# Activity:
Return each line of the entries that mentions the word "Schock".

Data records:
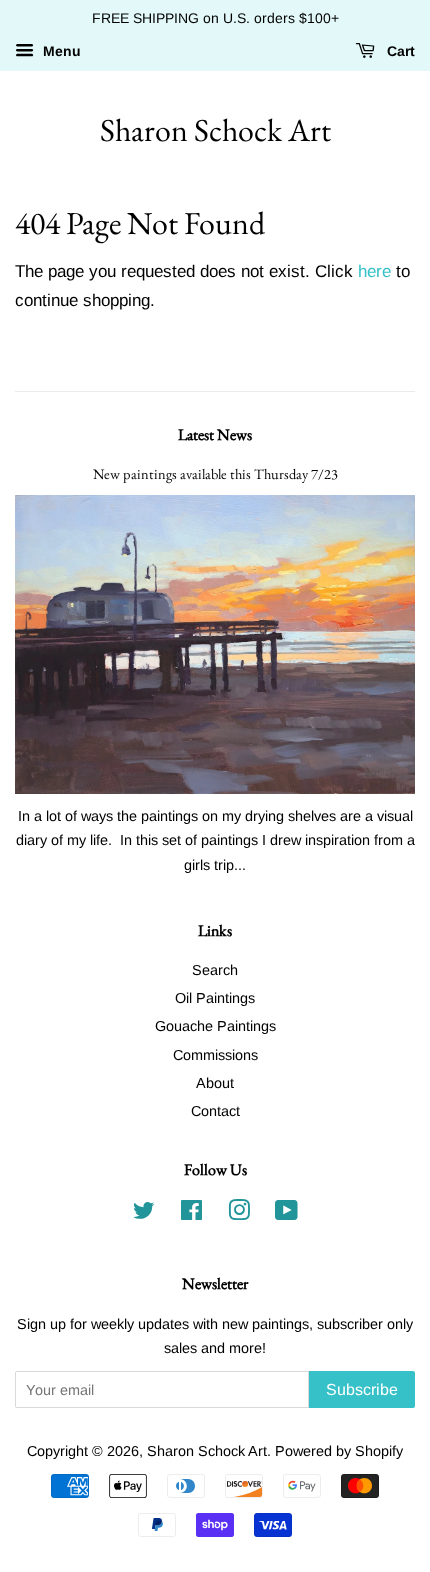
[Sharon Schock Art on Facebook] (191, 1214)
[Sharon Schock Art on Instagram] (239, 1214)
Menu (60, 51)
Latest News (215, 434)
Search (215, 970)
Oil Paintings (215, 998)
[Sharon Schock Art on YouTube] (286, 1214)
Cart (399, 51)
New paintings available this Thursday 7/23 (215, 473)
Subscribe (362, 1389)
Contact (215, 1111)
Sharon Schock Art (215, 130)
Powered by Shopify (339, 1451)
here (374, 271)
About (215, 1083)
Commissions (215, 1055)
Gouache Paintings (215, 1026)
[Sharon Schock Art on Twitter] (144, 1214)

# The answer:
[Sharon Schock Art on Facebook] (191, 1214)
[Sharon Schock Art on Instagram] (239, 1214)
[Sharon Schock Art on YouTube] (286, 1214)
Sharon Schock Art (215, 130)
[Sharon Schock Art on Twitter] (144, 1214)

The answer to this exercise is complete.